Margaret Halsey was an American writer who lived in the United Kingdom for a short time. Her first book With Malice Toward Some grew out of her experiences there. It was a witty and humorous bestseller, selling 600,000 copies.
Written in 1946, the first half of this book mostly recounts Halsey's experiences volunteering in an interracial New York canteen during the war, moving on to a larger discussion of the roots for America's racial setup. Apart from the central argument that racism helped to ensure a supply of cheap labor, Halsey goes into surprising depth on the supposed sexual significance of the Negro vis-a-vis "civilized" society.
The book is clearly directed at white readers of a vaguely liberal slant, and what I found most interesting was her frank addressing of the difficulty whites of that time may have experienced, as their democratic ideals wrestled with a lifetime of taught prejudices.
Ultimately Halsey is optimistic that America's commitment to equality (recently reaffirmed by two world wars) will heal its racial divisions -- she even concludes with one of those "things you can do/recommended reading" chapters -- and I was frequently intrigued in comparing the past and present efforts and attitudes towards interracial and, more broadly, national cohesion. Despite a few somewhat dated or naive assertions, the book offers much food for thought, and left me feeling unusually proud of the principles for which America stands.

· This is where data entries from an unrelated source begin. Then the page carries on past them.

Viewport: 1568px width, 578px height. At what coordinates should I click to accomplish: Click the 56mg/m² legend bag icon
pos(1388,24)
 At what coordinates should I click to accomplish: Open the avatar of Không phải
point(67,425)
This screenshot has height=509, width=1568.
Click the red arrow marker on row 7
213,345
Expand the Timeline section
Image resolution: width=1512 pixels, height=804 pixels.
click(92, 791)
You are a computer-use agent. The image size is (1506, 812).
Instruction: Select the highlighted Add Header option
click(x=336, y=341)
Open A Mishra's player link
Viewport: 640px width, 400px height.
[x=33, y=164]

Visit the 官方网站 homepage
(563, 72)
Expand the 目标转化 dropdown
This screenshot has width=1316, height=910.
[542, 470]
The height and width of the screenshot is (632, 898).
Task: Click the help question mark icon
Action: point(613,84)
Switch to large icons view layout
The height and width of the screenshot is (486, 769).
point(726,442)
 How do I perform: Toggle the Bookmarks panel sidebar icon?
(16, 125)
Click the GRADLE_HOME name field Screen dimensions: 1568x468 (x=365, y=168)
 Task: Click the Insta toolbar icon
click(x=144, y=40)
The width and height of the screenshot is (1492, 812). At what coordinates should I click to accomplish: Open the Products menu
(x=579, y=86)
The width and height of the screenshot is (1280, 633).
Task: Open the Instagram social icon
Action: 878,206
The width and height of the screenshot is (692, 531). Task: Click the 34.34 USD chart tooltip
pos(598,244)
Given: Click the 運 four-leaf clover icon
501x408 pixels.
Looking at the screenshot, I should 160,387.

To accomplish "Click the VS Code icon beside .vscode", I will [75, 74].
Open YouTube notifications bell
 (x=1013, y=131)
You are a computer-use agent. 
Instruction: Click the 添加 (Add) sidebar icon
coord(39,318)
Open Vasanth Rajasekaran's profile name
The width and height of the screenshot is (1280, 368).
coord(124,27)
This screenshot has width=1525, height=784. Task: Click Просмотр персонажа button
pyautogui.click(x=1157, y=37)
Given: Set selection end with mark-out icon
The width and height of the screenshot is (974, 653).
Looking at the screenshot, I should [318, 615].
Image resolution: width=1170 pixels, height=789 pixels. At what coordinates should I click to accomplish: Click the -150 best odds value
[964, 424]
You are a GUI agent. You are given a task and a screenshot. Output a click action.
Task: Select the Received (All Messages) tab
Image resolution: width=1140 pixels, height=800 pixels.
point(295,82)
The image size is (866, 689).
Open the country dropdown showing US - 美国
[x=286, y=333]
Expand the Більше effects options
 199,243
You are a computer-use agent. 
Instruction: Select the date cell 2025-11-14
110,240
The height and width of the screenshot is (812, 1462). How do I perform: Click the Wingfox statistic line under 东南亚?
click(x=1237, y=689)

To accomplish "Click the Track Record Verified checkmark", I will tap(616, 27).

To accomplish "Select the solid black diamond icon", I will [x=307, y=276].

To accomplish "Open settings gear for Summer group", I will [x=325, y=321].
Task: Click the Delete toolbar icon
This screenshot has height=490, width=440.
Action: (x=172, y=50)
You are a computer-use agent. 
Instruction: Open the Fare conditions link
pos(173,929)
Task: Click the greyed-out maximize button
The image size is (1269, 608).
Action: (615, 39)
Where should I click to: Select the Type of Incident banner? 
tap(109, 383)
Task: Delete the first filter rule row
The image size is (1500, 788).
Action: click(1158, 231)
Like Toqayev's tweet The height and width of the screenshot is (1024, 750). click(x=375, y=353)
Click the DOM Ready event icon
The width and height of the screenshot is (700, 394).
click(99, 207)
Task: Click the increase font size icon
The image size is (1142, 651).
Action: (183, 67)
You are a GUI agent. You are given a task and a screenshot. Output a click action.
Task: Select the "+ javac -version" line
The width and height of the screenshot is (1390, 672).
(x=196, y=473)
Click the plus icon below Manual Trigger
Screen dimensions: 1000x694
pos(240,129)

I thoroughly enjoyed Margaret Halsey's memoir With Malice Towards Some, so when I learned that she had written about racism based on her WWII work as a managing hostess at the Stage Door Canteen in New York, I immediately hunted down a copy. The Stage Door was one of the few (or maybe the only?) integrated canteen(s) in the US, and Halsey provides unflinching accounts of the racism she encountered there, largely from white servicemen whose social sensibilities were offended by black soldiers dancing with white hostesses. (White hostesses who would not consent to entertain black soldiers were not hired.) Though neither a sociologist or anthropologist, Halsey was an observant, thoughtful writer who clearly chafed at the 'chronic and systematized injustice with which our Negro citizens have to contend.' With piercing candor, she describes what she sees as the two major elements of racism: the nation's economic need for cheap labor and the 'sexual bogeyman' that black men represent for white men. This book was published in 1945, so the language is dated, but many of the concepts and concerns are the same we face today. E.g.: "One of the most monotonous aspects of race relations in the US is the blind acceptance—by otherwise sensible people—of any wild, half-baked, fragmentary, unsubstantiated or even patently absurd cock-and-bull story that comes along, provided it has to do with Negroes." Confirmation bias will always plague us! As disheartening as it is to see how little progress our society has made, I found a lot of comfort in the fact that some white people, and especially some white women, were making intelligent and very public cases for racial equality—or, at least, for an absence of racial bigotry—in the decades before the Civil Rights movement. This was not a message I heard from white society growing up in the American south in the last decades of the twentieth century, and it's a relief to learn that, despite the danger that white women have posed to people of color for generations, there were at least some who stridently worked against racism. Halsey's concluding chapter presents many practical actions that remain effective today, though she does not address the ideas of tone policing and intercultural competency found in current antiracism literature. On the whole, I enjoyed the humor in this book, appreciated a contemporary account of social norms during WWII, and found inspiration in Halsey's willingness to speak up.